AI in your Network

- Posted in Uncategorized by

AI in your network

There's a scene in "Mars Attacks" where Pierce Brosnan, playing the scientist, dissects one of the dead Martians. He pulls some red jelly from the brain and says "Curious." It captures one of the problems with what we're calling AI today because like the components of an AI, though the jelly can do amazing things, you really can't look at it and say why.

The term Artificial Intelligence has changed its meaning many times over the last 50 years. It currently refers to systems that can do feature correlation and extraction from training data sets--often very large ones. For example, training a system to recognize a face (like your phone does) is an exercise in presenting exemplar data to the system along with reinforcing feedback when a face is dsiplayed. This is called supervised training. After seeing enough faces and getting the green light for each one, the system can learn a correlation and provide the green light on its own when a new face is presented.

enter image description here

The systems and theory for this kind of AI have been around since the 1960s--even the 1950s. A well-known example is called a multi-layer perceptron, or neural network. The original objective was to imitate the way neurons interconnect and to reinforce pathways in the presence of specific stimuli. The neural network would be made of two or often three layers--an input layer, a hidden layer and an output layer. Inputs to a given layer would add or subtract from one another in accordance with weights (multipliers). The weights would be "learned" during the training process. They were the jelly in the Martian's brain.

The neural network is an analog model of how neurons might work, and some analog implementations have been created. On a digital computer, however, it is represented by matrix arithmetic. Matrix arithmetic can often be parallelized so that multiple operations occur at the same time. This makes it fast—very fast--given suitable hardware.

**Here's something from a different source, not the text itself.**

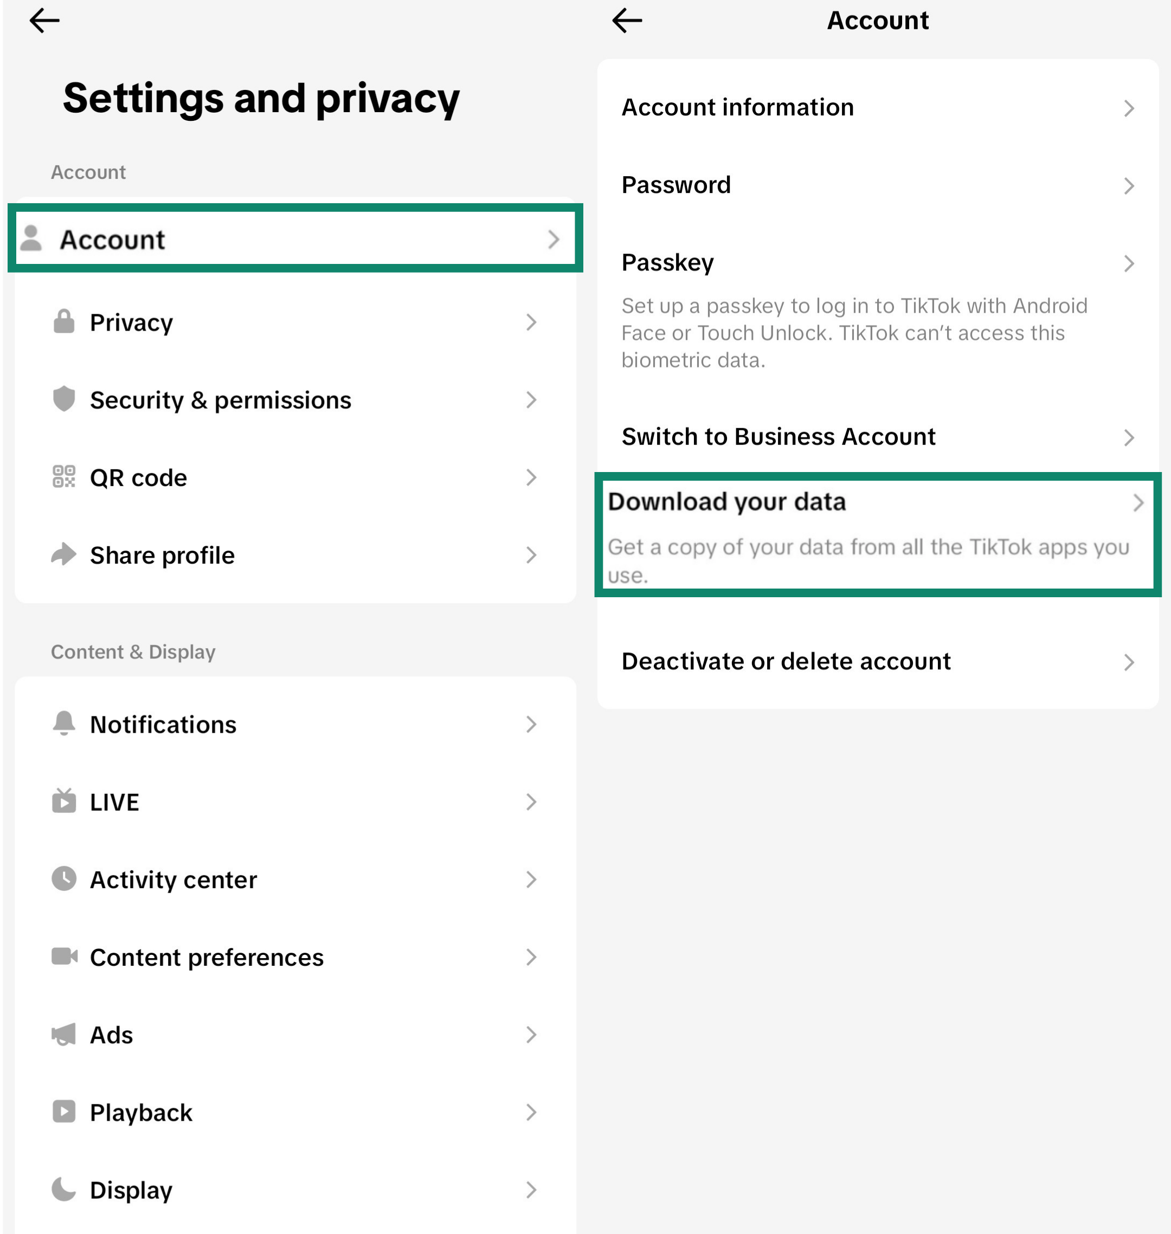Expand the Account information row chevron

click(x=1129, y=107)
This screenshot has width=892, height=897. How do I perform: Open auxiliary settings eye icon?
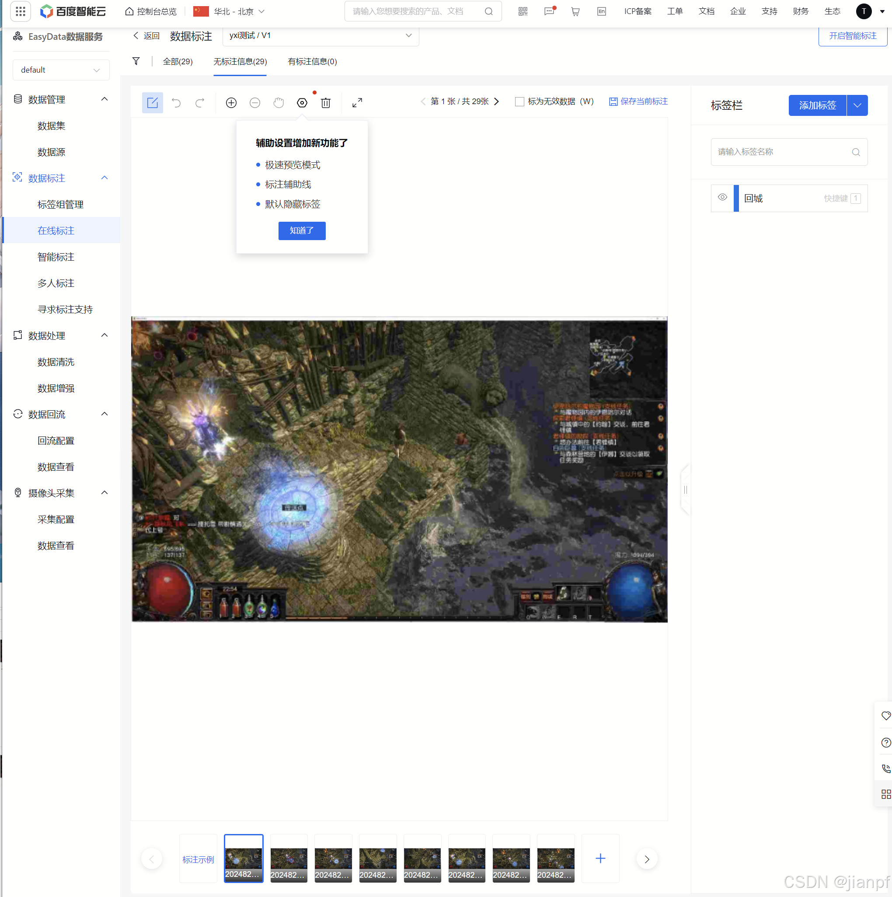pos(302,103)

In the last ten years, supercomputers have been teased up, not from liquid-cooled Crays or hypercubes, but from very small-featured computing devices like field-programmable gate arrays or graphics cards. In fact, Nvidia--the company that makes the some of the best graphics hardware--is also the world's leader in supercomputers. That's because Nvidia graphics cards are hyper-parallel, and they can be programmed to do AI just as well as to perform pixel-based ray tracing. Nvidia is currently building what will be the world's largest supercomputer in Britain.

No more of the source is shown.